Information taken from Wikipedia (January 2012)
Former NFL scout with the Green Bay Packers, Oakland Raiders, NY Jets, and Tampa Bay Buccaneers
Ron Wolf (born December 30, 1938) is the former American football general manager (GM) of the NFL’s Green Bay Packers. He also played a significant role in personnel operations with the Oakland and Los Angeles Raiders from 1963–1975 and again from 1978–1990. He joined Green Bay’s front office in November 1991 from a personnel director’s job with the New York Jets.
With the Raiders, Wolf took part in drafting such notable players as Art Shell, Gene Upshaw, Ken Stabler, and Jack Tatum, all of whom would play for the Super Bowl XI Championship team in 1976, and later such players as Howie Long, Marcus Allen, and Matt Millen, all of the Super Bowl XVIII Championship team in 1983, the then Los Angeles Raiders. After the death of Raiders owner Al Davis, Wolf was rumored to possibly come back to Oakland. He didn’t specify that he wanted to have a full time job as General Manager there, but he told the new ownership team that he would assist them with anything they needed. In an interview with the Milwaukee Sentinel he supported Green Bay Packers director of football operations, Reggie McKenzie as a perfect candidate for the GM position in Oakland and called him a “tremendous evaluator” when it comes to finding players.
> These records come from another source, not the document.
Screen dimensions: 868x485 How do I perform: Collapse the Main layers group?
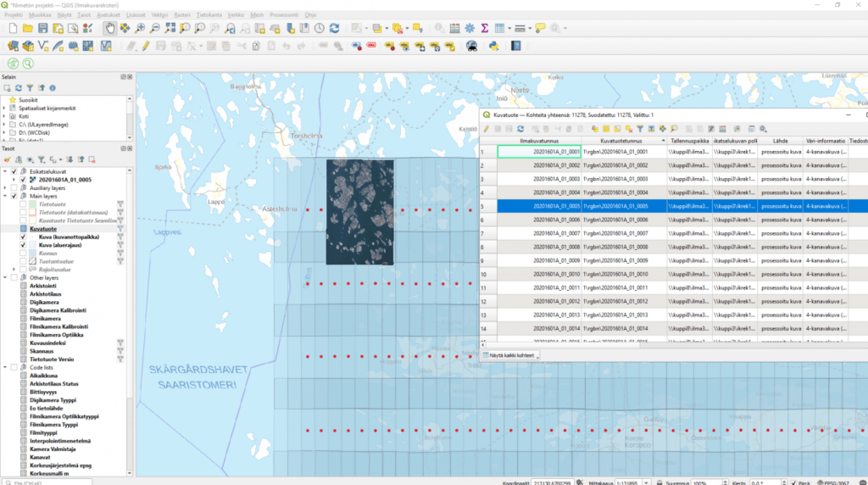coord(5,196)
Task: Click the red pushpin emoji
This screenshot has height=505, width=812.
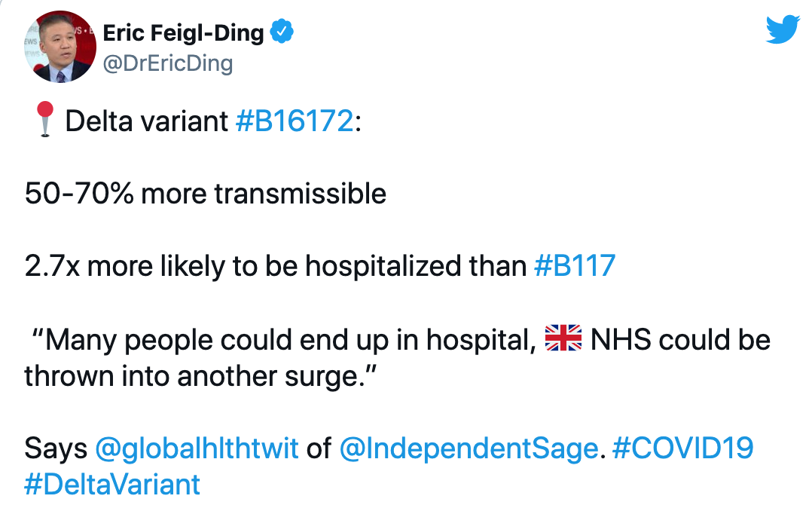Action: point(44,119)
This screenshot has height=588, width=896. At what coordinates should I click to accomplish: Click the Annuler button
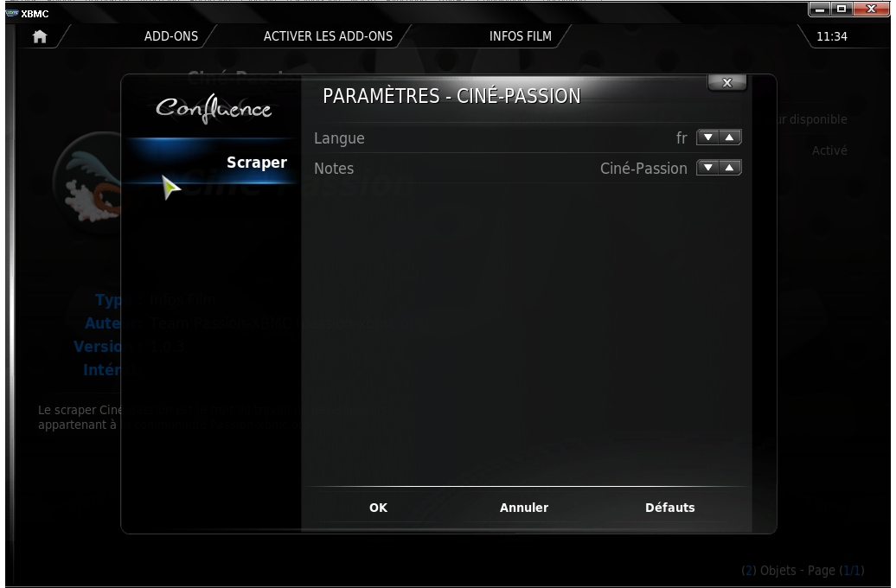click(524, 508)
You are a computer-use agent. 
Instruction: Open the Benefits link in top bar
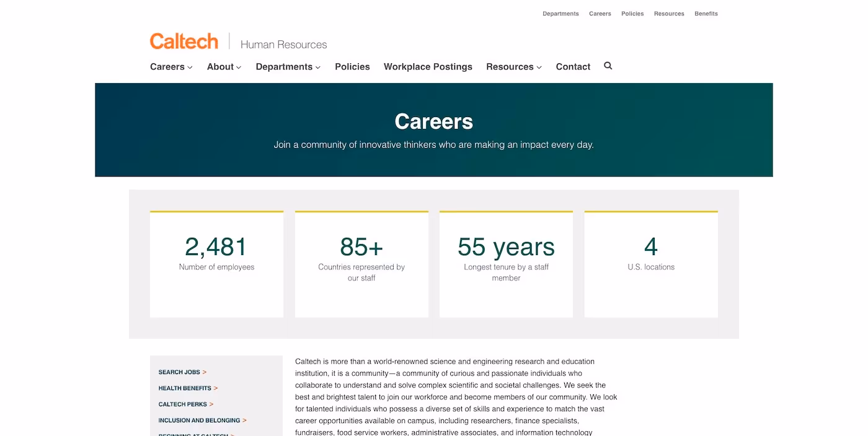pyautogui.click(x=706, y=13)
In 1975, Wolf joined the expansion Tampa Bay Buccaneers as vice-president of operations. He helped build the team that would advance to the 1979 NFC Championship game. He would not be around to see his team develop, however, as he resigned his position with the Buccaneers in February, 1978, citing “personal matters”. It is believed that he had difficulty working with Buccaneer owner Hugh Culverhouse, and that Culverhouse was trying to interfere with personnel decisions. Wolf later indicated that Culverhouse’s close personal relationship with and strong financial stake in coach John McKay meant that Wolf had to be the one to pay with his job for the team’s 0-26 start. Wolf returned to the Raiders on the expiration of his Buccaneer contract.
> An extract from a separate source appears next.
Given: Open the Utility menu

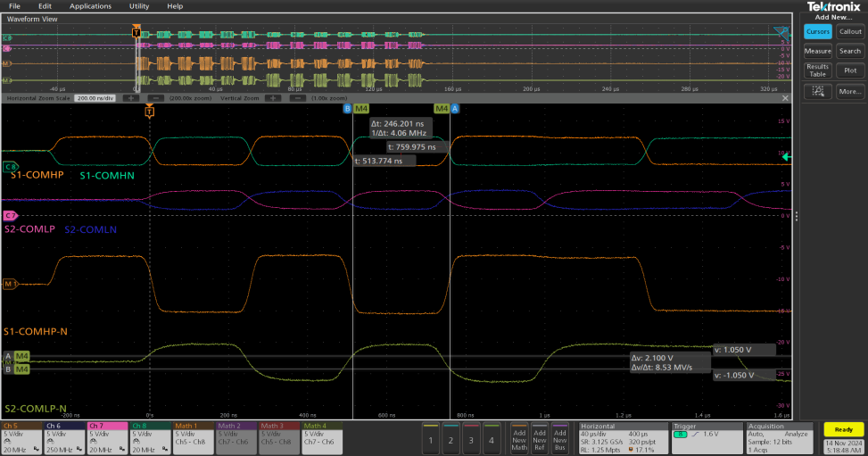Looking at the screenshot, I should [139, 6].
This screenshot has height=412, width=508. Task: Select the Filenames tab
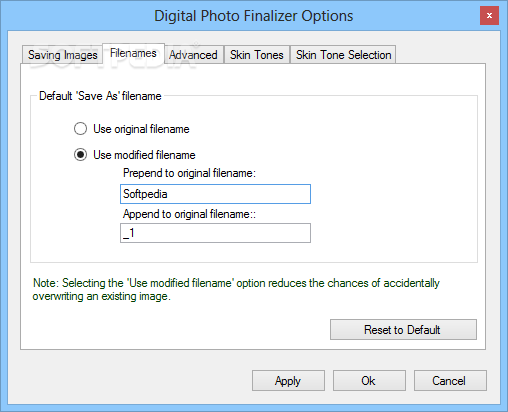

In 1991, Wolf was hired to replace Packers General Manager Tom Braatz. Wolf’s first major decisions were to fire head coach Lindy Infante, hire then-San Francisco 49ers offensive coordinator Mike Holmgren to replace him, and to trade for then-Atlanta Falcons backup quarterback Brett Favre. In 1993, Wolf signed the most sought after free-agent available, Reggie White, bringing in a team leader and defensive superstar. This signing, in NFL free agency’s first year, also made Green Bay a more desirable destination for future potential free agents, including White’s fellow defensive linemen Santana Dotson and Sean Jones. Specifically, White’s arrival negated the perception of Green Bay as a city where African-American players did not feel welcome. With White and cast-off Gilbert Brown, Dotson and Jones formed the heart of the Packer defense during the team’s championship run. Over his nine-year term as GM, the Packers compiled a 92–52 record, good for a .639 winning percentage, second in the NFL over that span to the San Francisco 49ers. The Packers won Super Bowl XXXI against the New England Patriots, lost in Super Bowl XXXII to the Denver Broncos, and made the playoffs six straight times. Wolf announced he would retire as Packers GM in February 2001. He stayed on through the April NFL draft and officially retired as Packers GM in June 2001. Afterward the Packers head coach at that time, Mike Sherman, assumed his duties as GM.